• [Tâches à faire]:
A: Résumez en deux phrases l'extrait sur Subnautica.
B: Poursuivez, s'il vous plaît, l'extrait sur Subnautica à partir de sa dernière phrase.

• [Extrait cité]:
* * * * *

Le housing est quant à lui tout à fait sympathique avec beaucoup d’éléments à débloquer et une bonne implémentation dans l’expérience de jeu. Ce n’est pas non plus parfait, je trouve que certaines règles ne sont pas très bien expliquées, qu’il est très laborieux de réaménager un espace existant, que les sympathiques options de personnalisation ne sont pas très développées… Comme beaucoup de mécaniques du jeu, on a une bonne idée exécutée de façon assez bancale, mais c’est peut-être ce que je trouve le plus réussi sur le plan ludique.


Quelques bugs occasionnels, notamment des dédoublements d’objets dans mon inventaire sans que je ne comprenne pourquoi, l’animation de nage alors qu’on est hors de l’eau, des actions contextuelles qui ne s’enclenchent que difficilement... finissent de me convaincre qu’après des années d’accès anticipé, de patchs et de mises à jour : Subnautica n’est pas un jeu fini, c’est assez triste. Au final, le bilan ludique est le même que le bilan technique, de l’ambition mais trop peu de maîtrise pour un jeu très riche en contenu mais finalement très frustrant et ennuyeux pour ma part. Terminons tout de même sur une note positive.

* * * * *

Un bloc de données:
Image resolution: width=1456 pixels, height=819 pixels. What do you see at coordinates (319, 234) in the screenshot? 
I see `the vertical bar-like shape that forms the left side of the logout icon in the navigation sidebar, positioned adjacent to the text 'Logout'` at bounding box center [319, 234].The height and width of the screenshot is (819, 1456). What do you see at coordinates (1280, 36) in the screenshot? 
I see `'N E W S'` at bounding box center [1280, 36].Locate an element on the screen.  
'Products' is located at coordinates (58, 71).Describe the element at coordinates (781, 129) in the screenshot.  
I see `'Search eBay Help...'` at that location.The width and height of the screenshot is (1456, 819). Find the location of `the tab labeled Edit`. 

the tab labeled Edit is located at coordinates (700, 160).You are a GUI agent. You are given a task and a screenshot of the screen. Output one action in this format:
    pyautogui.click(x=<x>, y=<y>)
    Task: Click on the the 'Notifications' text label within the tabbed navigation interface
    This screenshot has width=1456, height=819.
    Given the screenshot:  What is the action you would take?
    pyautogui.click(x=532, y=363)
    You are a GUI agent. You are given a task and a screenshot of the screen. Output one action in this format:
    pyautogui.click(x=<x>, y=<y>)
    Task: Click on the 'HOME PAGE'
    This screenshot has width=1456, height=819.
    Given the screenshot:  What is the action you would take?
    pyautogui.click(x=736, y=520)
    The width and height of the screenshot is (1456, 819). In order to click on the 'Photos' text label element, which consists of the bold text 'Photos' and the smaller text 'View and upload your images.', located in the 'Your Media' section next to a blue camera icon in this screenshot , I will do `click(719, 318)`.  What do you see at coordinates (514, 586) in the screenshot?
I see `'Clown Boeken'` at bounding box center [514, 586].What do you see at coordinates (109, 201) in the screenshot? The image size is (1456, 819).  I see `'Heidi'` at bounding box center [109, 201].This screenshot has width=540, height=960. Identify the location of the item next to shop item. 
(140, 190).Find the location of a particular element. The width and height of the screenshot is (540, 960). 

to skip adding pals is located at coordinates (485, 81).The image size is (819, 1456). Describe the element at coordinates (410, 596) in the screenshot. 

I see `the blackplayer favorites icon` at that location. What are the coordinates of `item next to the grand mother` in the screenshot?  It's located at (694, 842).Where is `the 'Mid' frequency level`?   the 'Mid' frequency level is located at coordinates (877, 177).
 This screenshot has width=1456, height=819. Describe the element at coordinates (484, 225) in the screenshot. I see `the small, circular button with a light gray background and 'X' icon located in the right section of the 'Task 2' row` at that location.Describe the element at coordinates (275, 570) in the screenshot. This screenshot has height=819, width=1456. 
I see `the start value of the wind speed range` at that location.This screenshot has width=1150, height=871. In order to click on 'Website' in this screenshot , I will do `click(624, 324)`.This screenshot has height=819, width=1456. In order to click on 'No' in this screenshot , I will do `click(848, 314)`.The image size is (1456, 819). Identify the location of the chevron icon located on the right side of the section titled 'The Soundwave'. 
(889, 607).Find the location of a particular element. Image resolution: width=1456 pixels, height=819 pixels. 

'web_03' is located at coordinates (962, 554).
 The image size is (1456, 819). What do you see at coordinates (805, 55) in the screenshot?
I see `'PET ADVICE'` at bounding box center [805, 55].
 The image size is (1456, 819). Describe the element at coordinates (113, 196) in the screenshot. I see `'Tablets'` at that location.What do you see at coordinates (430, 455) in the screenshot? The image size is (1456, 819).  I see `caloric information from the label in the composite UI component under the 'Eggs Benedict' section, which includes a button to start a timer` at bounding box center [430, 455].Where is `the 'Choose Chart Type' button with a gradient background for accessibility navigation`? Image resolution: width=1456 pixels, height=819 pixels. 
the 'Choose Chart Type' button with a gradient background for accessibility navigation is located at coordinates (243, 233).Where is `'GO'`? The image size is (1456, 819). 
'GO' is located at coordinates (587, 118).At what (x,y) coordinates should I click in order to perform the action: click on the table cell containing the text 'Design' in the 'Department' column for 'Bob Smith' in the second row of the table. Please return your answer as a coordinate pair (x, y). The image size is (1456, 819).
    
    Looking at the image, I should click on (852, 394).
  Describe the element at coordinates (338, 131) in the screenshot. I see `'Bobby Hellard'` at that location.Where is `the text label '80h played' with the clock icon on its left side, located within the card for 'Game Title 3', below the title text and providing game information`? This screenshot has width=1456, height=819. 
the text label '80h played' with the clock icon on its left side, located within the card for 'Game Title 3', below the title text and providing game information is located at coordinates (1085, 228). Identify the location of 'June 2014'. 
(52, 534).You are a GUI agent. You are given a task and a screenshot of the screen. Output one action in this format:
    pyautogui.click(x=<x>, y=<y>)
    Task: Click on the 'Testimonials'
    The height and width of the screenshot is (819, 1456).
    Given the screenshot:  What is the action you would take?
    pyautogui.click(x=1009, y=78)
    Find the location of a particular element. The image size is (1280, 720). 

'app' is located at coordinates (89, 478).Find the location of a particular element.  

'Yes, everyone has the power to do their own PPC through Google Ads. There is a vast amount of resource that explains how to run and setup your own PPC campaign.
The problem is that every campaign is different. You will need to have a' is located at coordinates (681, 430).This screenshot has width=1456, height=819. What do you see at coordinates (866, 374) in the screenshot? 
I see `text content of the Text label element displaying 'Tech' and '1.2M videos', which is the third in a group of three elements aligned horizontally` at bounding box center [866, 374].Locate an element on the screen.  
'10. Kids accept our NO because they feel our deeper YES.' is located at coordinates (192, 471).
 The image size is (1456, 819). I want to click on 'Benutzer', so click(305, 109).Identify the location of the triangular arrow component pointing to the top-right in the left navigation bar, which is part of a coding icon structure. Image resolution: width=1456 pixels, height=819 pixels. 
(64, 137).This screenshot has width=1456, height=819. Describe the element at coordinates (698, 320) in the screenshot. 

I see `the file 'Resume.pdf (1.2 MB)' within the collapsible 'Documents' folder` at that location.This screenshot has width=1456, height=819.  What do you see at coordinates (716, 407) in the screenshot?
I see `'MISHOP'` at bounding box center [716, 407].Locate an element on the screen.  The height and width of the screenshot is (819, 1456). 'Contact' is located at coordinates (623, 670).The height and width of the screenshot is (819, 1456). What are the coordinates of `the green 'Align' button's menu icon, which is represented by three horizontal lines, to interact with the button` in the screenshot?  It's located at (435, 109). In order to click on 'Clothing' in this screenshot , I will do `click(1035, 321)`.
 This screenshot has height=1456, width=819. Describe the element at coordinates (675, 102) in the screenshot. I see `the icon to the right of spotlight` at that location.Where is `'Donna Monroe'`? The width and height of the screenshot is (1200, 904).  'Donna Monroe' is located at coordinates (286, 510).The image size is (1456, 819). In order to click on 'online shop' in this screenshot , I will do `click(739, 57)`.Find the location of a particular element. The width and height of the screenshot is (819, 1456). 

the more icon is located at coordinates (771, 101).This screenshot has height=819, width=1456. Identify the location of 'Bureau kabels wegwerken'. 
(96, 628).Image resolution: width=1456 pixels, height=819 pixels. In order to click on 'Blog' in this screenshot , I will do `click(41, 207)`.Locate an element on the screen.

* * * * *

• [Résultats par tâche]:
A: Le housing y est jugé sympathique, avec beaucoup d'éléments à débloquer et une bonne intégration à l'expérience de jeu, malgré des règles mal expliquées, un réaménagement laborieux et des options de personnalisation peu développées. Des bugs occasionnels finissent de convaincre que Subnautica n'est pas un jeu fini, et le bilan est celui d'un jeu ambitieux et très riche en contenu mais trop peu maîtrisé, jugé frustrant et ennuyeux.

B:
SCENARIO / NARRATION : ★★★★★★★☆☆☆



Si le scénario de Subnautica est assez en retrait, il est tout à fait existant et loin de se contenter de fournir un contexte au principe du jeu, à savoir notre isolement dans un monde hostile. Pour être en adéquation avec l’immersion promis à tout instant, nous resterons toujours au contrôle de notre protagoniste lors des événements scénarisés, ce qui est tout à fait plaisant. D’ailleurs, certains événements scriptés seront déclinés en différentes versions selon notre position au moment du script et les actions que l’on a pu ou non accomplir jusqu’ici, ce qui est vraiment élaboré et appréciable.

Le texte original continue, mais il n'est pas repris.